Monday, 4 March 2013

PCS: Low level of support for strike

The result of the PCS strike ballot was "published" late this afternoon indicating a low level of support for action amongst PCS members despite a month of campaigning by the Socialist Party leadership of the union. For political reasons the PCS website did not publish the full information from the ballot, which is becoming habitual in their reporting.

The membership of PCS is around the 270,000 mark so the figures have to viewed against this. The results declared on the PCS website do not give the actual number of ballot papers actually issued:

The turnout was 28% according to the BBC or just over 1 in 4 of those balloted. 

Strike action:

Votes cast in the ballot          62,656
Votes YES to strike action 38,122 60.8%
Votes NO to  strike action 24,534 39.2%
Spoiled voting papers         1,250
The National Executive Committee is to meet tomorrow (March 5th) to discuss the outcome.

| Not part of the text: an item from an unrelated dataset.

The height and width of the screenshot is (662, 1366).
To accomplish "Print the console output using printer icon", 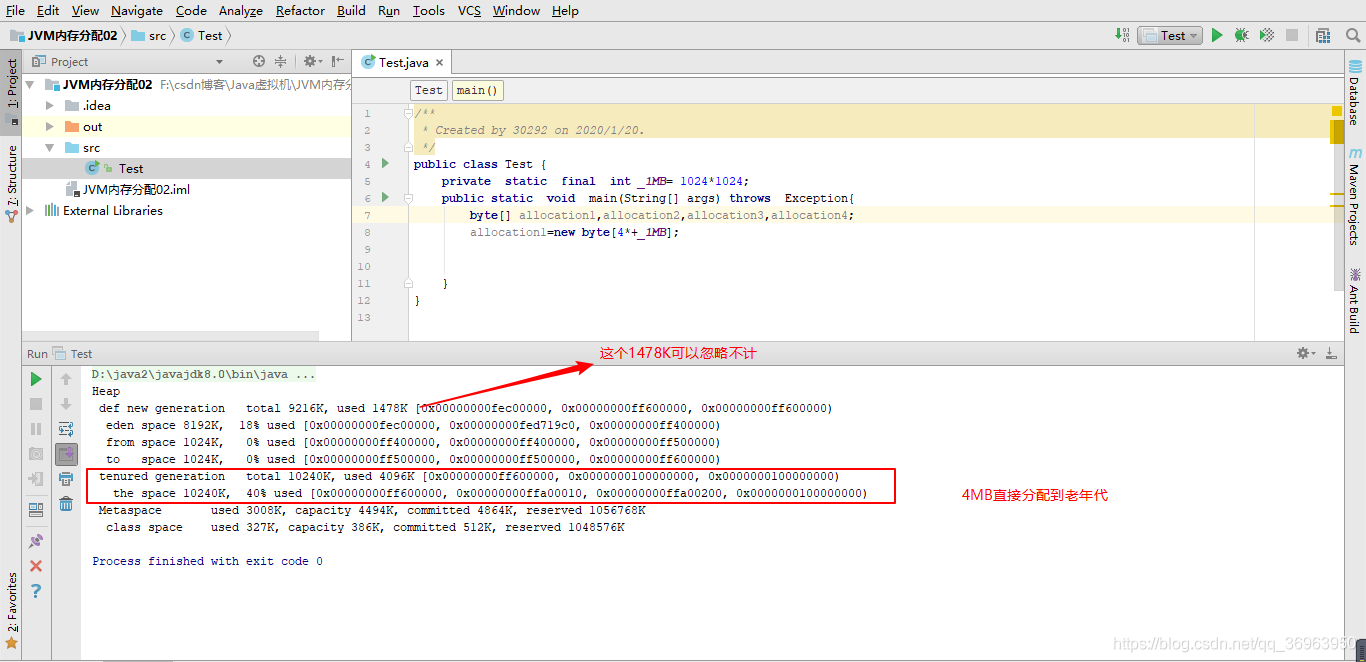I will pyautogui.click(x=66, y=479).
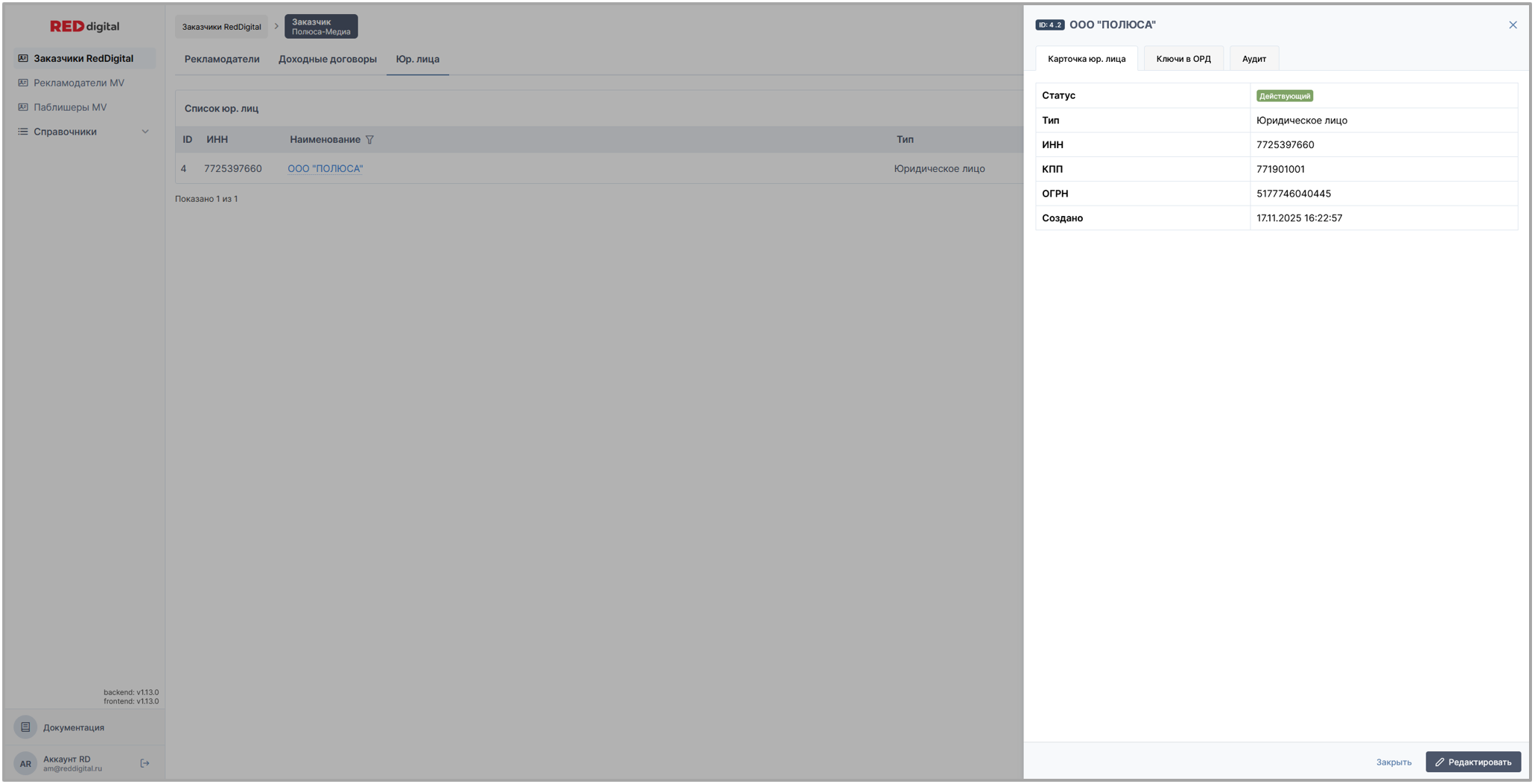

The NEC will have to take into account both the low turnout and the surprisingly high No vote given the huge effort that "activists" put into getting the vote out including a programme of "cold calling" members at home in the evenings and at weekends. 

The official PCS statement states that:

A programme of walkouts and protests will be discussed by the union's national executive committee in the coming days, with a decision expected on Wednesday

Remarkably similar to John McInally's words in The Socialist newspaper a few weeks ago when he wrote defiantly:

...the left-led PCS leadership is seen as public enemy No 1 by the government.

If the Tories think PCS are contemplating "protest" action they can think again.
They should understand now we will respond by organising the most effective programme of disruptive action the civil service has ever seen.
Problem for the comrades is that the level of support from members for this ill-considered action is far from secure. Obviously a large number of members will (and should respect picket lines) but the delusional policy of the PCS leadership has to be challenged.
As Neil Kinnock once said:

I'll tell you what happens with impossible promises. You start with far-fetched resolutions. They are then pickled into a rigid dogma, a code, and you go through the years sticking to that, outdated, misplaced, irrelevant to the real needs.....

Prophetic words indeed.

PCS members deserve a union that takes note of political reality rather than outdated Marxist notions that they hope will lead the working classes to the banner of revolutionary socialism. 

This dispute has been ill thought out and does not bode well for the future.